Nothing in the records should differ when they are repeated. Restate them word for word.

START PROVIDED RECORDS

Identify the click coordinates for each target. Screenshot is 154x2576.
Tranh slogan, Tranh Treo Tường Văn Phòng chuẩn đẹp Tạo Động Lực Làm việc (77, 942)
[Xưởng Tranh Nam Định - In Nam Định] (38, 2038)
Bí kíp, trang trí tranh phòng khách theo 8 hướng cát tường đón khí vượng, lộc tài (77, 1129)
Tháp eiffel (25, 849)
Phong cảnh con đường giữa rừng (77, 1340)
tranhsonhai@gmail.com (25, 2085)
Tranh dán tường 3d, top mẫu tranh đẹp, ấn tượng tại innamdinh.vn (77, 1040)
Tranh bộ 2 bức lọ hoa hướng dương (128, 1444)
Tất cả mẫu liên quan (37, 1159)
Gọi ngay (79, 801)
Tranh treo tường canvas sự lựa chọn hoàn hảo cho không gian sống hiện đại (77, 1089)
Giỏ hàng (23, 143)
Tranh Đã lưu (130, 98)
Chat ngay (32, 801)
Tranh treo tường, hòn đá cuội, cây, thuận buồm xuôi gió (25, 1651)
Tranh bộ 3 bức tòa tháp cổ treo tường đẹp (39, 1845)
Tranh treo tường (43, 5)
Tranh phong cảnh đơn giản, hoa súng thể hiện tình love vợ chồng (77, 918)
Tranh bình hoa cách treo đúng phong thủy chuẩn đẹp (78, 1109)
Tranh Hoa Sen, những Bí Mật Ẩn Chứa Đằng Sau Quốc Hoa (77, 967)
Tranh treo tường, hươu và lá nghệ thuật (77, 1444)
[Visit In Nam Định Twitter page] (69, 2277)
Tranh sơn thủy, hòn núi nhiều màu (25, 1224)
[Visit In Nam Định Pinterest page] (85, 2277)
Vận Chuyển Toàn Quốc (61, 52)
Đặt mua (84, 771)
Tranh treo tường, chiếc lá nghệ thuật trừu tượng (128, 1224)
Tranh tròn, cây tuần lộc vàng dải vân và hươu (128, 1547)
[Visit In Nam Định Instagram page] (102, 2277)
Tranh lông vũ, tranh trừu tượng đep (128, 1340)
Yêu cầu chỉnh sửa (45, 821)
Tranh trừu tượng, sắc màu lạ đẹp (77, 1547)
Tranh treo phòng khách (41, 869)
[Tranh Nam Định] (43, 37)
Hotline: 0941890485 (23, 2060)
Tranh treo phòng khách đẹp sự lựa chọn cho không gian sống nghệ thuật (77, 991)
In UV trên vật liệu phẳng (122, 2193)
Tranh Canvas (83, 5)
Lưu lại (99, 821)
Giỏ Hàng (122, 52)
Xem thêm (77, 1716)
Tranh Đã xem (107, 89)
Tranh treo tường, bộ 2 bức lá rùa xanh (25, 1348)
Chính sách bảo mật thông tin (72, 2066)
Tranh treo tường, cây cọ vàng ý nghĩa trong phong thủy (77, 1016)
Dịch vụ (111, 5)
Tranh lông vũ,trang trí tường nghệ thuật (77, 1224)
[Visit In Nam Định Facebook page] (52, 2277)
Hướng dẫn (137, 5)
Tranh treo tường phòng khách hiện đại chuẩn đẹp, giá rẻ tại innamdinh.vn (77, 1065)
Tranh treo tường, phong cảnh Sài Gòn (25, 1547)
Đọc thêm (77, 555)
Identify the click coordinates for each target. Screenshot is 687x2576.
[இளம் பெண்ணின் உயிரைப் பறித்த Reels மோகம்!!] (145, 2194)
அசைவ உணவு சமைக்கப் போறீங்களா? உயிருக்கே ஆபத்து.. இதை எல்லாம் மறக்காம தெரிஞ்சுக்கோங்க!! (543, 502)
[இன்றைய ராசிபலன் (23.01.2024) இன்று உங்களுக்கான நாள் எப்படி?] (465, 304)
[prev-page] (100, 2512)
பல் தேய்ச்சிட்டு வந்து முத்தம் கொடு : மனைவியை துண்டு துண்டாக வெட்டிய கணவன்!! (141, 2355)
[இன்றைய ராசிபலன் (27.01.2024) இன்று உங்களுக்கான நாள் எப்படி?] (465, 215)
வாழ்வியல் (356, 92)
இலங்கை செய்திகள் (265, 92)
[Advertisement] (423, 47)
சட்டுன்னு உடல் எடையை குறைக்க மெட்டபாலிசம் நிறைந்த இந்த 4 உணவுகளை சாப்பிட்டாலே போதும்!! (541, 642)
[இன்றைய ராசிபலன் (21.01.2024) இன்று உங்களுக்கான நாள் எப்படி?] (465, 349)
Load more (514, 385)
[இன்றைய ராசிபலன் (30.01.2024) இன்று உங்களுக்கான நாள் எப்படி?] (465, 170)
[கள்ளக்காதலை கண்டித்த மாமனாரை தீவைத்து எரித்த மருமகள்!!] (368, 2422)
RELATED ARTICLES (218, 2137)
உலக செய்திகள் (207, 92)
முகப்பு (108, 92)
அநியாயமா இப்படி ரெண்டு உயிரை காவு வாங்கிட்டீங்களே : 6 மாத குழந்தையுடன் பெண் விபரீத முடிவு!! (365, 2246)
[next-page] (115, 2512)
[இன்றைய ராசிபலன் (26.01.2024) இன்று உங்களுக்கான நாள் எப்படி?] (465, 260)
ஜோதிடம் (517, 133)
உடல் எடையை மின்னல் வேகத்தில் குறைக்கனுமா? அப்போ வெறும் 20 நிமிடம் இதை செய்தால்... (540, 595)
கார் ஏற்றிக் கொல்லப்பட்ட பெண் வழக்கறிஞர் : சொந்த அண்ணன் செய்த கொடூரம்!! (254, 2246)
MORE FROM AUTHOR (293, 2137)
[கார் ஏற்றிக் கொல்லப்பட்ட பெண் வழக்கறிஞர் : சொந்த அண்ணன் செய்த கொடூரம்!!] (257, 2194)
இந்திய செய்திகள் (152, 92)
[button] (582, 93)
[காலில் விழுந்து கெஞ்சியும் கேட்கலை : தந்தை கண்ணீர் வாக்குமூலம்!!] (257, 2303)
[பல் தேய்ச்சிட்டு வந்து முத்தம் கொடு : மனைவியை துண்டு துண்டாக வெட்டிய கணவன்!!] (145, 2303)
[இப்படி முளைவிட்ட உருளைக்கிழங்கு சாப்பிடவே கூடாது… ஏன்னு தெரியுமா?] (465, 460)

END PROVIDED RECORDS

* RESULT OF THIS TASK
Identify the click coordinates for each target. Screenshot is 154x2576.
Tranh slogan, Tranh Treo Tường Văn Phòng chuẩn đẹp Tạo Động Lực Làm việc (77, 942)
[Xưởng Tranh Nam Định - In Nam Định] (38, 2038)
Bí kíp, trang trí tranh phòng khách theo 8 hướng cát tường đón khí vượng, lộc tài (77, 1129)
Tháp eiffel (25, 849)
Phong cảnh con đường giữa rừng (77, 1340)
tranhsonhai@gmail.com (25, 2085)
Tranh dán tường 3d, top mẫu tranh đẹp, ấn tượng tại innamdinh.vn (77, 1040)
Tranh bộ 2 bức lọ hoa hướng dương (128, 1444)
Tất cả mẫu liên quan (37, 1159)
Gọi ngay (79, 801)
Tranh treo tường canvas sự lựa chọn hoàn hảo cho không gian sống hiện đại (77, 1089)
Giỏ hàng (23, 143)
Tranh Đã lưu (130, 98)
Chat ngay (32, 801)
Tranh treo tường, hòn đá cuội, cây, thuận buồm xuôi gió (25, 1651)
Tranh bộ 3 bức tòa tháp cổ treo tường đẹp (39, 1845)
Tranh treo tường (43, 5)
Tranh phong cảnh đơn giản, hoa súng thể hiện tình love vợ chồng (77, 918)
Tranh bình hoa cách treo đúng phong thủy chuẩn đẹp (78, 1109)
Tranh Hoa Sen, những Bí Mật Ẩn Chứa Đằng Sau Quốc Hoa (77, 967)
Tranh treo tường, hươu và lá nghệ thuật (77, 1444)
[Visit In Nam Định Twitter page] (69, 2277)
Tranh sơn thủy, hòn núi nhiều màu (25, 1224)
[Visit In Nam Định Pinterest page] (85, 2277)
Vận Chuyển Toàn Quốc (61, 52)
Đặt mua (84, 771)
Tranh treo tường, chiếc lá nghệ thuật trừu tượng (128, 1224)
Tranh tròn, cây tuần lộc vàng dải vân và hươu (128, 1547)
[Visit In Nam Định Instagram page] (102, 2277)
Tranh lông vũ, tranh trừu tượng đep (128, 1340)
Yêu cầu chỉnh sửa (45, 821)
Tranh trừu tượng, sắc màu lạ đẹp (77, 1547)
Tranh treo phòng khách (41, 869)
[Tranh Nam Định] (43, 37)
Hotline: 0941890485 (23, 2060)
Tranh treo phòng khách đẹp sự lựa chọn cho không gian sống nghệ thuật (77, 991)
In UV trên vật liệu phẳng (122, 2193)
Tranh Canvas (83, 5)
Lưu lại (99, 821)
Giỏ Hàng (122, 52)
Xem thêm (77, 1716)
Tranh Đã xem (107, 89)
Tranh treo tường, bộ 2 bức lá rùa xanh (25, 1348)
Chính sách bảo mật thông tin (72, 2066)
Tranh treo tường, cây cọ vàng ý nghĩa trong phong thủy (77, 1016)
Dịch vụ (111, 5)
Tranh lông vũ,trang trí tường nghệ thuật (77, 1224)
[Visit In Nam Định Facebook page] (52, 2277)
Hướng dẫn (137, 5)
Tranh treo tường phòng khách hiện đại chuẩn đẹp, giá rẻ tại innamdinh.vn (77, 1065)
Tranh treo tường, phong cảnh Sài Gòn (25, 1547)
Đọc thêm (77, 555)
Identify the click coordinates for each target. Screenshot is 687x2576.
[இளம் பெண்ணின் உயிரைப் பறித்த Reels மோகம்!!] (145, 2194)
அசைவ உணவு சமைக்கப் போறீங்களா? உயிருக்கே ஆபத்து.. இதை எல்லாம் மறக்காம தெரிஞ்சுக்கோங்க!! (543, 502)
[இன்றைய ராசிபலன் (23.01.2024) இன்று உங்களுக்கான நாள் எப்படி?] (465, 304)
[prev-page] (100, 2512)
பல் தேய்ச்சிட்டு வந்து முத்தம் கொடு : மனைவியை துண்டு துண்டாக வெட்டிய கணவன்!! (141, 2355)
[இன்றைய ராசிபலன் (27.01.2024) இன்று உங்களுக்கான நாள் எப்படி?] (465, 215)
வாழ்வியல் (356, 92)
இலங்கை செய்திகள் (265, 92)
[Advertisement] (423, 47)
சட்டுன்னு உடல் எடையை குறைக்க மெட்டபாலிசம் நிறைந்த இந்த 4 உணவுகளை சாப்பிட்டாலே போதும்!! (541, 642)
[இன்றைய ராசிபலன் (21.01.2024) இன்று உங்களுக்கான நாள் எப்படி?] (465, 349)
Load more (514, 385)
[இன்றைய ராசிபலன் (30.01.2024) இன்று உங்களுக்கான நாள் எப்படி?] (465, 170)
[கள்ளக்காதலை கண்டித்த மாமனாரை தீவைத்து எரித்த மருமகள்!!] (368, 2422)
RELATED ARTICLES (218, 2137)
உலக செய்திகள் (207, 92)
முகப்பு (108, 92)
அநியாயமா இப்படி ரெண்டு உயிரை காவு வாங்கிட்டீங்களே : 6 மாத குழந்தையுடன் பெண் விபரீத முடிவு!! (365, 2246)
[next-page] (115, 2512)
[இன்றைய ராசிபலன் (26.01.2024) இன்று உங்களுக்கான நாள் எப்படி?] (465, 260)
ஜோதிடம் (517, 133)
உடல் எடையை மின்னல் வேகத்தில் குறைக்கனுமா? அப்போ வெறும் 20 நிமிடம் இதை செய்தால்... (540, 595)
கார் ஏற்றிக் கொல்லப்பட்ட பெண் வழக்கறிஞர் : சொந்த அண்ணன் செய்த கொடூரம்!! (254, 2246)
MORE FROM AUTHOR (293, 2137)
[கார் ஏற்றிக் கொல்லப்பட்ட பெண் வழக்கறிஞர் : சொந்த அண்ணன் செய்த கொடூரம்!!] (257, 2194)
இந்திய செய்திகள் (152, 92)
[button] (582, 93)
[காலில் விழுந்து கெஞ்சியும் கேட்கலை : தந்தை கண்ணீர் வாக்குமூலம்!!] (257, 2303)
[பல் தேய்ச்சிட்டு வந்து முத்தம் கொடு : மனைவியை துண்டு துண்டாக வெட்டிய கணவன்!!] (145, 2303)
[இப்படி முளைவிட்ட உருளைக்கிழங்கு சாப்பிடவே கூடாது… ஏன்னு தெரியுமா?] (465, 460)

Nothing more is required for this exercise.